Lo primero que había que hacer era escuchar los consejos a medias. No oír ni hablar de compromisos. Aquel día, exactamente al mediodía, cuatro notas extrañas habían resonado en Rynek Glowny, la vieja plaza del mercado de Blackhole. Se juntaban el sonido y la furia. Pero Martín ya hacía rato que no usaba más relojes. Era demasiado tarde para improvisar, pero no por eso podemos decir que Martín haya sido un inadaptado.
Las lastimaduras de esas notas eran como gestos agregados a la anestesia. A Guillermo o, mejor dicho, al espectro que era Guillermo, esas notas tocadas en presencia de otras personas lo lanzaban a un parloteo social frenético, en un verdadero delirio de búsqueda y elaboración de identidad. La presencia de las plantas hacía que ese delirio se relajara, se aflojase. Cuentan que esa vez arqueó las cejas. Aquellas cuatro notas lanzadas por él mismo hacía siete años volvían a repetirse ahora, mientras veía que todos sus hijos llegaban a la ciudad. Pero era otra persona quien las tocaba. Entonces, cogió nuevamente su trompeta. Buscó repetirlas en vano. Su señal paternal quedó rota en la cuarta nota, la más alta, pues una flecha había llegado hasta su garganta.

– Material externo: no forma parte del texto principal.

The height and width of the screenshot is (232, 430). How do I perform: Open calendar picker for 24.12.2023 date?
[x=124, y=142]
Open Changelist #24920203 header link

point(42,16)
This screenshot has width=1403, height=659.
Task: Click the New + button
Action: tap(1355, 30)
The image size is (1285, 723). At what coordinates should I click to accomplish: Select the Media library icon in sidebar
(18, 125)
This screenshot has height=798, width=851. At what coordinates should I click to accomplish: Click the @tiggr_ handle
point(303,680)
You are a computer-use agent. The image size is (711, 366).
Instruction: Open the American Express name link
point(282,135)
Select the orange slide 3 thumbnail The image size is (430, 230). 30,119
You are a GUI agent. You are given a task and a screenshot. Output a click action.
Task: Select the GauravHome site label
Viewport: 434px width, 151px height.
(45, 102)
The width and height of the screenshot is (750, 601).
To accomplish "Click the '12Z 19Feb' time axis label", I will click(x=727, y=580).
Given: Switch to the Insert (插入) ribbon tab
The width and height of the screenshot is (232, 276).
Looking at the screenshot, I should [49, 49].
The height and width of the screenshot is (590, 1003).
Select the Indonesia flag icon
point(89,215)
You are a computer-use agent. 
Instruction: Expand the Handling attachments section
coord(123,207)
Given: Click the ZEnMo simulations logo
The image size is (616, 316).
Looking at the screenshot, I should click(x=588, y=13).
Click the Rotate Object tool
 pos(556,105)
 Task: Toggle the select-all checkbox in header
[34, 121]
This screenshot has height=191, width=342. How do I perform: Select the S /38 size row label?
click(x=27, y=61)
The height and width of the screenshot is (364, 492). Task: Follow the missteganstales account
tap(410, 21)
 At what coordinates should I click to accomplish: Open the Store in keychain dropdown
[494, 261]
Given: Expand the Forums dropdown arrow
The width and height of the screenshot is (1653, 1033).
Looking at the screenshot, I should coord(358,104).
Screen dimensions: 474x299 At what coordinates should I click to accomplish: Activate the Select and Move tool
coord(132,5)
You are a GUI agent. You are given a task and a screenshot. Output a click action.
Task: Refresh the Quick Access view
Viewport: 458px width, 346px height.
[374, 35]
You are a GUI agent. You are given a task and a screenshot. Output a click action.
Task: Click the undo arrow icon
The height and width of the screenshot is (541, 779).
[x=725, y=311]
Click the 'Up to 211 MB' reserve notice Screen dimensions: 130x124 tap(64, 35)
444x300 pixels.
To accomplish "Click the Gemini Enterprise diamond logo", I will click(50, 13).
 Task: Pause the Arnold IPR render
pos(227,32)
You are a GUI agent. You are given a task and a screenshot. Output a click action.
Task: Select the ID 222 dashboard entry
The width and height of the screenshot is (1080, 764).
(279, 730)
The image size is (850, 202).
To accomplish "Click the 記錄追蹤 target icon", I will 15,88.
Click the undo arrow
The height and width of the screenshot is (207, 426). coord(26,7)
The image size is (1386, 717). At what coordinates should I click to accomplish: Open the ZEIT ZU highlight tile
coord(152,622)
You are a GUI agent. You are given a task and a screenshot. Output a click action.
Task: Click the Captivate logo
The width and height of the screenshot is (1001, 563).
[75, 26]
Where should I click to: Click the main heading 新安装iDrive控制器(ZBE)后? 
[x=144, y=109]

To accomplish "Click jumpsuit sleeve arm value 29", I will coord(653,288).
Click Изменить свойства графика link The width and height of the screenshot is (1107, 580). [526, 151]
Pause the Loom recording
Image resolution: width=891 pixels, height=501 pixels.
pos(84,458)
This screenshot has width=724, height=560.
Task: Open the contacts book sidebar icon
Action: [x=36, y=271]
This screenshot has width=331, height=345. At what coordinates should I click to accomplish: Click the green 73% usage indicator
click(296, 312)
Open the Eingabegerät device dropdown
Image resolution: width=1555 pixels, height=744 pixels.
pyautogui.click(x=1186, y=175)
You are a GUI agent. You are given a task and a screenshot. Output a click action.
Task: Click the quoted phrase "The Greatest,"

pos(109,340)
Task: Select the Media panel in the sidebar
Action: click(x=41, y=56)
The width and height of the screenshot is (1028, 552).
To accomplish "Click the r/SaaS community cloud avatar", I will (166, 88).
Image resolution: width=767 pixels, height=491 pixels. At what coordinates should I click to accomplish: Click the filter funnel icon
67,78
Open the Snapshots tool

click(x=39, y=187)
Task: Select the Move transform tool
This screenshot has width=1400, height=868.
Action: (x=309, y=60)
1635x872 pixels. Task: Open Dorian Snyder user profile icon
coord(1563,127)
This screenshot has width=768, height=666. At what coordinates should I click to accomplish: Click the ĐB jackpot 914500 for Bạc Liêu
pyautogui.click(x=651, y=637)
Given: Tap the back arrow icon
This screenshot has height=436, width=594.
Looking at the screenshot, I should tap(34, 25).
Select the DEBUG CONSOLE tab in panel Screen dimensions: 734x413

–No se nota, no interesa–, lo fulminaba Fabián.
Como si algo se le hubiera roto adentro, como una clave múltiple, Guillermo se había quedado mirando al cielo, escuchando el canto de otros pájaros.
–¿Qué propósito útil hay en el canto de los pájaros?–, se preguntaba siempre Max.
–Cantar es su deseo, en tanto fueron creados para cantar–, le contestó una vez Guillermo.